_Goal_:
Convert every nonblank line of the rows below into a Markdown table with two columns, Line No. and Line Text. Number the lines in order and leave out blank lines.

_Records supplied_:
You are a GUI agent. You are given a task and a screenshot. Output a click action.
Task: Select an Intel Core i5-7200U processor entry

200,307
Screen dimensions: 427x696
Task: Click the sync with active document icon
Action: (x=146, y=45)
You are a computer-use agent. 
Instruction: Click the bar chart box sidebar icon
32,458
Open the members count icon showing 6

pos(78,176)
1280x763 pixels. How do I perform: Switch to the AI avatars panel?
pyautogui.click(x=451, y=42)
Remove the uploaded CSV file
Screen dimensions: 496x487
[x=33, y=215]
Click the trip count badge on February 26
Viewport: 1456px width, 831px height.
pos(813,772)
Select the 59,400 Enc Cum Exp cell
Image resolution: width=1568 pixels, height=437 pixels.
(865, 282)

_Response to this task_:
| Line No. | Line Text |
|---|---|
| 1 | You are a GUI agent. You are given a task and a screenshot. Output a click action. |
| 2 | Task: Select an Intel Core i5-7200U processor entry |
| 3 | 200,307 |
| 4 | Screen dimensions: 427x696 |
| 5 | Task: Click the sync with active document icon |
| 6 | Action: (x=146, y=45) |
| 7 | You are a computer-use agent.  |
| 8 | Instruction: Click the bar chart box sidebar icon |
| 9 | 32,458 |
| 10 | Open the members count icon showing 6 |
| 11 | pos(78,176) |
| 12 | 1280x763 pixels. How do I perform: Switch to the AI avatars panel? |
| 13 | pyautogui.click(x=451, y=42) |
| 14 | Remove the uploaded CSV file |
| 15 | Screen dimensions: 496x487 |
| 16 | [x=33, y=215] |
| 17 | Click the trip count badge on February 26 |
| 18 | Viewport: 1456px width, 831px height. |
| 19 | pos(813,772) |
| 20 | Select the 59,400 Enc Cum Exp cell |
| 21 | Image resolution: width=1568 pixels, height=437 pixels. |
| 22 | (865, 282) |